His first transfusions happened Sept. 13, 2013. He got two sets of platelets and one of hemoglobin that awful first full day in hospital.
Since then, he's had hundreds more. At some point, his body started building up antibodies to regular blood products, which we realized when he was needing platelets every single day a few months ago.
So instead the doctors set him up with a special type of blood matched to him specifically.
Right away he went from needing transfusions daily to needing them every three or four days. Blood services people would literally call up the people who matched him and ask them to donate regularly. It has quite literally saved his life, time and time again.
When Dom got the added stem cells (which were frozen from last year's bone marrow donor), the hope was he'd be able to generate more platelets on his own. If he's going to recover completely, his body's going to have to learn to make them on its own. And those incredible donors will hopefully get a break.
Well, this week we took him in for his usual blood test, expecting to need platelets as it had been four days. We transfuse when the number drops below 40; regular counts for you or I would be in the 150-300 range.
Not this time. His number was 73. They told us to come back two days later.
It'll be six days between transfusions this time. It feels like the stem cells are working.
There are side effects to this boost in blood production. Energy, for instance. Dom's been up at 8 a.m. lately. We tell him to go back to sleep because we're used to a kid who's been waking at 10.

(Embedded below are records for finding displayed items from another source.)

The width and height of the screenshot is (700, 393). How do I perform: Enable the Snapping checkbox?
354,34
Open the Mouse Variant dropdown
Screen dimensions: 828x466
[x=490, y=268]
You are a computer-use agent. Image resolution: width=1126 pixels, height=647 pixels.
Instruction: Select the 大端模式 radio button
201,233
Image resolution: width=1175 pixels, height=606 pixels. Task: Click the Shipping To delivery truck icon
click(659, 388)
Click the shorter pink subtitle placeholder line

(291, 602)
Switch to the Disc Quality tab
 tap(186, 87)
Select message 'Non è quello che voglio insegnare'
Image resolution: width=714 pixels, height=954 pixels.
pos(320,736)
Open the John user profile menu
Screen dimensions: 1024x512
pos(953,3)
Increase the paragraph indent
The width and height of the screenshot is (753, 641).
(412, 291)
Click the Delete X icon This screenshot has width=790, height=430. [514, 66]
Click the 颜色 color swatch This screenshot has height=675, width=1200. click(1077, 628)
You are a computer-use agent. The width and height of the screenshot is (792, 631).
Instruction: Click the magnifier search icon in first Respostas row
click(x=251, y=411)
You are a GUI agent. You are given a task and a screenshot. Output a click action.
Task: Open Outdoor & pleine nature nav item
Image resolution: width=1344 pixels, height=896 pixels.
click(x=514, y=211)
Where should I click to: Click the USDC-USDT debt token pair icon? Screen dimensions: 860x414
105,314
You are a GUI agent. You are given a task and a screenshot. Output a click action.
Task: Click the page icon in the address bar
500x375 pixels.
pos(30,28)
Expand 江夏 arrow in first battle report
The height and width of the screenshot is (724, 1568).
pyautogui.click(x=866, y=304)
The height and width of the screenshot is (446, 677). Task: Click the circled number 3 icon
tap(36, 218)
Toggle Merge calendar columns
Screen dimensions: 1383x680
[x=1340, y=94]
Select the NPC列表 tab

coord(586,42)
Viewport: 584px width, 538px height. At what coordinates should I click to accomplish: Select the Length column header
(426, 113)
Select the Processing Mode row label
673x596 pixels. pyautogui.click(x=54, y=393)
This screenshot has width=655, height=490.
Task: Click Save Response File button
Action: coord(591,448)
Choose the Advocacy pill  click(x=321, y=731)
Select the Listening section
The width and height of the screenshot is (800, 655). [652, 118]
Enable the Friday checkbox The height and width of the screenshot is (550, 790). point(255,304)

His energy level is up, but so have the frequency of his tantrums. Again, he's two. And besides, the smiles still outnumber the tears.
We're also starting to think ahead. A children's development specialist, Linda, and speech therapist, Brad, visited this week for an hour. They played, interacted, all the while asking us questions so they could get up to speed. He might not talk or eat like other kids but it's hardly a surprise.
At one point Brad put down his clipboard and said "just so you know, my official report is going to say Dominic is going to score low for his age."
Otherwise they were very happy with how he's doing, all things considered. And they were glad to see we're starting to put him in more developmental situations on our own as well.
He has kid's music class on Saturdays. This past Sunday, we went to a friend's birthday party for the first time in two years. It was at a gymnastics club; Trish is going to sign him up for gym class.
We had family in from Kelowna the rest of the week and went swimming, among other things. All week he was attached at the hip to his 13-year-old cousin, which was a nice break for mom and dad (but the teenager is spent).
We're going to add speech therapy weekly, maybe a play group at the hospital. Physical therapy too.
Linda even mentioned the possibility of going to preschool this fall. No, I said, I don't get along well with others.
We have started planning as if he's going to live, as opposed to living in the moment as we've been doing the past 19 months. How crazy is that.